Faced with a room full of journalists angry their editor had humiliated the New York Times with a horrible puff piece on Elizabeth Holmes, business editor Ellen Pollock stood by their shoddy work, even swearing and bringing her dead mother into the conversation. Pollock threw compliments around, but the details shared in this Vanity Fair piece don't describe a successful meeting calming journalists' concerns.
At the all-hands meeting Tuesday, attended by some 80 people, Pollock was asked how the story came about and what she thought of the backlash. Pollock defended the Holmes profile, and said she didn't "give a fuck" about the criticism, according to two sources familiar with the meeting. ("My mother, may she rest in peace, would be appalled to hear that I cursed in public," Pollock told me in an email.)
Pollock told staffers there was nothing atypical about how the story had come about—Chozick, a former Times reporter who has for the past several years been a writer-at-large for the paper, was offered the profile by a contact, and the Times saw it as a newsworthy story, given Holmes had not given an interview since 2016. One person in the meeting pointed out that the Times had recently hired John Carreyrou, the Pulitzer-winning investigative reporter whose articles led to Holmes's downfall, exposing her and the fraudulent practices of Theranos. Pollock noted that Carreyrou—as well as Erin Griffith, a business reporter who covered Holmes's trial for the Times—read Chozick's piece before it was published. Neither liked the story, Pollock said. ("John Carreyrou and Erin Griffith are wonderful!" Pollock told me. "Amy Chozick too!") Executive editor Joe Kahn, however, did like the piece, complimenting it in a morning meeting following publication, according to a Times reporter.
Pollack claims that nothing out of the usual went on here. At the same time, it seems the paper delayed announcing a hire that might have scared Holmes off and moved forward with publishing the love letter to Holmes even as she was quoted telling the reporter, Amy Chozick, that she'd been rolled.
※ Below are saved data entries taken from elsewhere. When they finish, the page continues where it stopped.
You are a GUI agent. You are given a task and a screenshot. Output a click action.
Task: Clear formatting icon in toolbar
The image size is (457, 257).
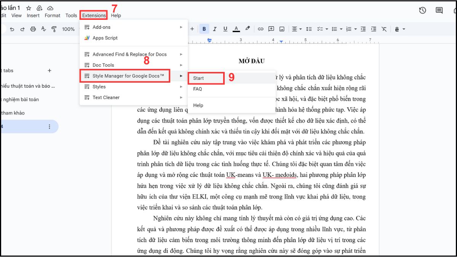tap(384, 29)
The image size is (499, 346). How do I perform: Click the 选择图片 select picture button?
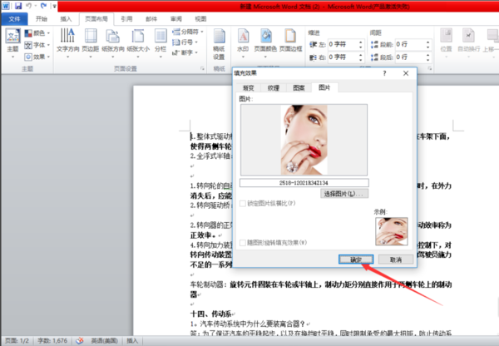point(344,194)
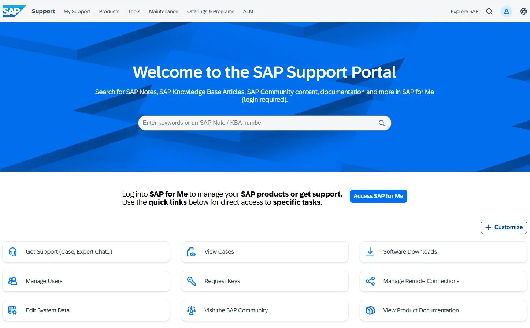Screen dimensions: 530x328
Task: Expand the Offerings & Programs menu
Action: coord(211,11)
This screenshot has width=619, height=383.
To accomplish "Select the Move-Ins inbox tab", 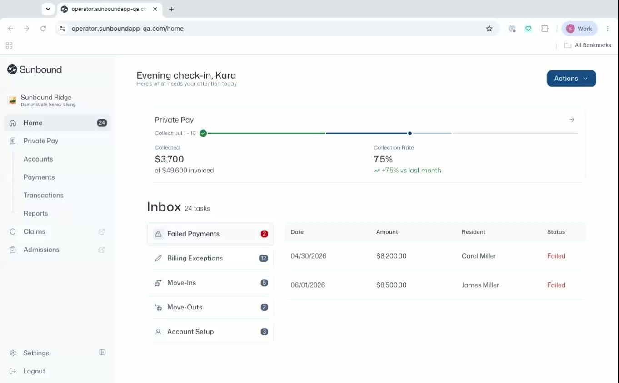I will click(210, 283).
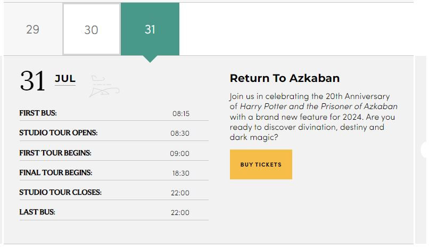Screen dimensions: 429x248
Task: Click the 18:30 final tour time
Action: [181, 173]
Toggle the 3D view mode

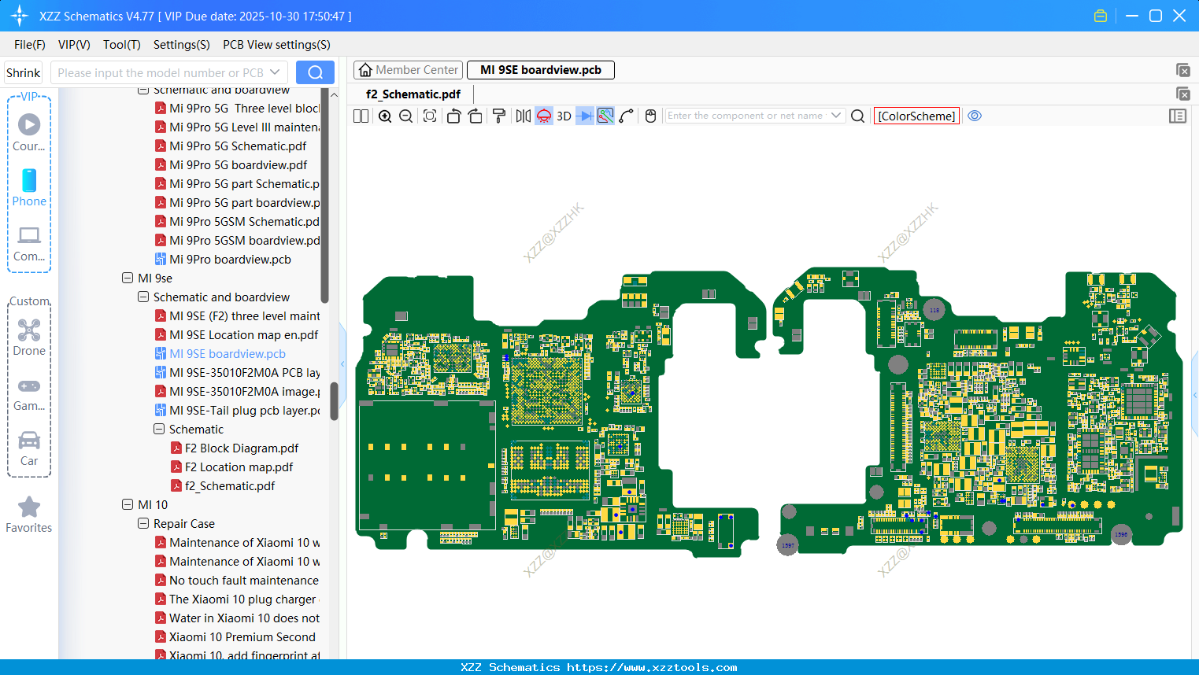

Perhaps glorious PR pieces for convicted felons are business as usual? Do they all get lovely family portraits on the beach?
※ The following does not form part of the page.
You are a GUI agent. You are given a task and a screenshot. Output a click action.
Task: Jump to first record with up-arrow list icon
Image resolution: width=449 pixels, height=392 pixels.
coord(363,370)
Part of the conceit of Chozick's story was being swept up by this version of Holmes, just as Theranos board members and investors had been by another persona. But multiple Times journalists I spoke to felt that such asides and caveats were not enough to salvage the article or justify its framing. As one put it: "Why tell readers that a New York Times editor thought a reporter was too credulous, and then use the story to prove it?" Or as another put it: "You have to ask, on our side, what the hell happened here?"
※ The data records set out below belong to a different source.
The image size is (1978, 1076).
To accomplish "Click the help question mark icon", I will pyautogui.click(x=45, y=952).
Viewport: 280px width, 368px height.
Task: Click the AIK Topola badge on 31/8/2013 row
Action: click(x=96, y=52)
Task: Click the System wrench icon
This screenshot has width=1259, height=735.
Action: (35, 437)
Chozick recently spoke about the piece on the Longform podcast. She dismissed rumors that the story had been planted by PR—"why would the PR firm call the journalist who hasn't had a byline in three years"—and said that the story came initially to her through "a mutual friend/acquaintance, who had heard that [Holmes] was gonna be wanting to talk" and "was looking for a journalist." The person, Chozick said on the podcast, "was like, 'Do you know anyone who'd be good? I know you're busy, do you know anyone who would want to do this?' And I'm like, 'I'm not too busy for this one'…. It wasn't, like, pitched to me to do it; it was like I saw a good story, and I grabbed it."
It sounds more like the upset journalists were told tough shit.